**Directions for this task**
Would you set down each line of the data below exactly?

**Exercise input**
[Start of section]
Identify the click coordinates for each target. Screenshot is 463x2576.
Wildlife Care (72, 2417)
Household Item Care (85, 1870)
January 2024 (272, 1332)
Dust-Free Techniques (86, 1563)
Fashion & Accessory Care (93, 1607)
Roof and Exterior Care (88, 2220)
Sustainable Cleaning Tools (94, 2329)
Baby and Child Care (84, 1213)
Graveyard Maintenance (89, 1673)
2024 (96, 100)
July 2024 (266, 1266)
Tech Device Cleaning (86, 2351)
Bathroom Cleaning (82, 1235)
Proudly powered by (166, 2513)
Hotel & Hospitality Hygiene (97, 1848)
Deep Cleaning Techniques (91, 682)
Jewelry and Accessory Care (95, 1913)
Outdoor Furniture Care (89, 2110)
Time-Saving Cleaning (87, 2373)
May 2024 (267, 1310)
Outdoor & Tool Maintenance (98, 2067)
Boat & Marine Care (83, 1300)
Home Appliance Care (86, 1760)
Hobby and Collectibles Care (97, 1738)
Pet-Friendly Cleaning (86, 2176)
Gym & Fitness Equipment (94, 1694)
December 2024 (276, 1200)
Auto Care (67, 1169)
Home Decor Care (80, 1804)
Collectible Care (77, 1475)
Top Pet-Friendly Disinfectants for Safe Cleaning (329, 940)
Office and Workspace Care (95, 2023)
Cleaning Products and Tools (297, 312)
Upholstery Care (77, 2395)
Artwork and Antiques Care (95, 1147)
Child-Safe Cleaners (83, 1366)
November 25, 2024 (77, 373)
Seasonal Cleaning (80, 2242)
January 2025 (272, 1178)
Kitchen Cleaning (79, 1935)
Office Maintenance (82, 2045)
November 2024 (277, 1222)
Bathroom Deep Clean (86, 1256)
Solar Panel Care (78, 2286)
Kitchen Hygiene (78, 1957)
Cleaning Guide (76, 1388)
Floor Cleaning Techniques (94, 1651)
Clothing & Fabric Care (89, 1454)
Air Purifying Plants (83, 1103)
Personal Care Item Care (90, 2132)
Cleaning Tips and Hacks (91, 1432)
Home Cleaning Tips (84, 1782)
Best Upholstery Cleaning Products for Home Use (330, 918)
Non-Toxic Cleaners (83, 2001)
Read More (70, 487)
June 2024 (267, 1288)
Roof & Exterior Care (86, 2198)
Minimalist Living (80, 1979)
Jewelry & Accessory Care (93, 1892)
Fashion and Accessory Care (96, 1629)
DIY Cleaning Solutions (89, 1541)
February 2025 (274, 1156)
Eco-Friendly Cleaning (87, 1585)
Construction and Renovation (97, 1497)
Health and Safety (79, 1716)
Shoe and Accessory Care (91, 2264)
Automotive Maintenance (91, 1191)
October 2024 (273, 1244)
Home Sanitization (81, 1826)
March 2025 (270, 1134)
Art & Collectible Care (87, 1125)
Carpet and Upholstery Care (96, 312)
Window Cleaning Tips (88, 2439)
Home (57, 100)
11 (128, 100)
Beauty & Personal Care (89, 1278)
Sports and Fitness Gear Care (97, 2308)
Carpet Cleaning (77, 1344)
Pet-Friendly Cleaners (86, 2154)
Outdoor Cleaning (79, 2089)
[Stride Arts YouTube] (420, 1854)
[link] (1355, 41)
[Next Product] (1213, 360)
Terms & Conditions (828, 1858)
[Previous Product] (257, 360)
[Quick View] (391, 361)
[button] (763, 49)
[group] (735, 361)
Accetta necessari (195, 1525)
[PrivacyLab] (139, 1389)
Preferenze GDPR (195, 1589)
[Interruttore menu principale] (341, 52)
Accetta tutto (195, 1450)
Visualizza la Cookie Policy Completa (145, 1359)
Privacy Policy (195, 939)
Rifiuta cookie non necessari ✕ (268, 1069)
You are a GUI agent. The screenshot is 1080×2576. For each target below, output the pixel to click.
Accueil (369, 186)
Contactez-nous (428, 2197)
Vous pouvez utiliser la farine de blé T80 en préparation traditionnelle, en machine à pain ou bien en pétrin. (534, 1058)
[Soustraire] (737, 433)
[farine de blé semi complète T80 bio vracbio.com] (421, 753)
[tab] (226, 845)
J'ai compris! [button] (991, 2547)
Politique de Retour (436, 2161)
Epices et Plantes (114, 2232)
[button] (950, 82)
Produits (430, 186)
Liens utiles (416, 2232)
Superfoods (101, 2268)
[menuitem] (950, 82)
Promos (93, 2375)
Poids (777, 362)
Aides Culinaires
[End of section]
**Task response**
Identify the click coordinates for each target. Screenshot is 463x2576.
Wildlife Care (72, 2417)
Household Item Care (85, 1870)
January 2024 (272, 1332)
Dust-Free Techniques (86, 1563)
Fashion & Accessory Care (93, 1607)
Roof and Exterior Care (88, 2220)
Sustainable Cleaning Tools (94, 2329)
Baby and Child Care (84, 1213)
Graveyard Maintenance (89, 1673)
2024 (96, 100)
July 2024 (266, 1266)
Tech Device Cleaning (86, 2351)
Bathroom Cleaning (82, 1235)
Proudly powered by (166, 2513)
Hotel & Hospitality Hygiene (97, 1848)
Deep Cleaning Techniques (91, 682)
Jewelry and Accessory Care (95, 1913)
Outdoor Furniture Care (89, 2110)
Time-Saving Cleaning (87, 2373)
May 2024 (267, 1310)
Outdoor & Tool Maintenance (98, 2067)
Boat & Marine Care (83, 1300)
Home Appliance Care (86, 1760)
Hobby and Collectibles Care (97, 1738)
Pet-Friendly Cleaning (86, 2176)
Gym & Fitness Equipment (94, 1694)
December 2024 (276, 1200)
Auto Care (67, 1169)
Home Decor Care (80, 1804)
Collectible Care (77, 1475)
Top Pet-Friendly Disinfectants for Safe Cleaning (329, 940)
Office and Workspace Care (95, 2023)
Cleaning Products and Tools (297, 312)
Upholstery Care (77, 2395)
Artwork and Antiques Care (95, 1147)
Child-Safe Cleaners (83, 1366)
November 25, 2024 (77, 373)
Seasonal Cleaning (80, 2242)
January 2025 (272, 1178)
Kitchen Cleaning (79, 1935)
Office Maintenance (82, 2045)
November 2024 (277, 1222)
Bathroom Deep Clean (86, 1256)
Solar Panel Care (78, 2286)
Kitchen Hygiene (78, 1957)
Cleaning Guide (76, 1388)
Floor Cleaning Techniques (94, 1651)
Clothing & Fabric Care (89, 1454)
Air Purifying Plants (83, 1103)
Personal Care Item Care (90, 2132)
Cleaning Tips and Hacks (91, 1432)
Home Cleaning Tips (84, 1782)
Best Upholstery Cleaning Products for Home Use (330, 918)
Non-Toxic Cleaners (83, 2001)
Read More (70, 487)
June 2024 (267, 1288)
Roof & Exterior Care (86, 2198)
Minimalist Living (80, 1979)
Jewelry & Accessory Care (93, 1892)
Fashion and Accessory Care (96, 1629)
DIY Cleaning Solutions (89, 1541)
February 2025 (274, 1156)
Eco-Friendly Cleaning (87, 1585)
Construction and Renovation (97, 1497)
Health and Safety (79, 1716)
Shoe and Accessory Care (91, 2264)
Automotive Maintenance (91, 1191)
October 2024 (273, 1244)
Home Sanitization (81, 1826)
March 2025 (270, 1134)
Art & Collectible Care (87, 1125)
Carpet and Upholstery Care (96, 312)
Window Cleaning Tips (88, 2439)
Home (57, 100)
11 (128, 100)
Beauty & Personal Care (89, 1278)
Sports and Fitness Gear Care (97, 2308)
Carpet Cleaning (77, 1344)
Pet-Friendly Cleaners (86, 2154)
Outdoor Cleaning (79, 2089)
[Stride Arts YouTube] (420, 1854)
[link] (1355, 41)
[Next Product] (1213, 360)
Terms & Conditions (828, 1858)
[Previous Product] (257, 360)
[Quick View] (391, 361)
[button] (763, 49)
[group] (735, 361)
Accetta necessari (195, 1525)
[PrivacyLab] (139, 1389)
Preferenze GDPR (195, 1589)
[Interruttore menu principale] (341, 52)
Accetta tutto (195, 1450)
Visualizza la Cookie Policy Completa (145, 1359)
Privacy Policy (195, 939)
Rifiuta cookie non necessari ✕ (268, 1069)
You are a GUI agent. The screenshot is 1080×2576. For each target below, output the pixel to click.
Accueil (369, 186)
Contactez-nous (428, 2197)
Vous pouvez utiliser la farine de blé T80 en préparation traditionnelle, en machine à pain ou bien en pétrin. (534, 1058)
[Soustraire] (737, 433)
[farine de blé semi complète T80 bio vracbio.com] (421, 753)
[tab] (226, 845)
J'ai compris! [button] (991, 2547)
Politique de Retour (436, 2161)
Epices et Plantes (114, 2232)
[button] (950, 82)
Produits (430, 186)
Liens utiles (416, 2232)
Superfoods (101, 2268)
[menuitem] (950, 82)
Promos (93, 2375)
Poids (777, 362)
Aides Culinaires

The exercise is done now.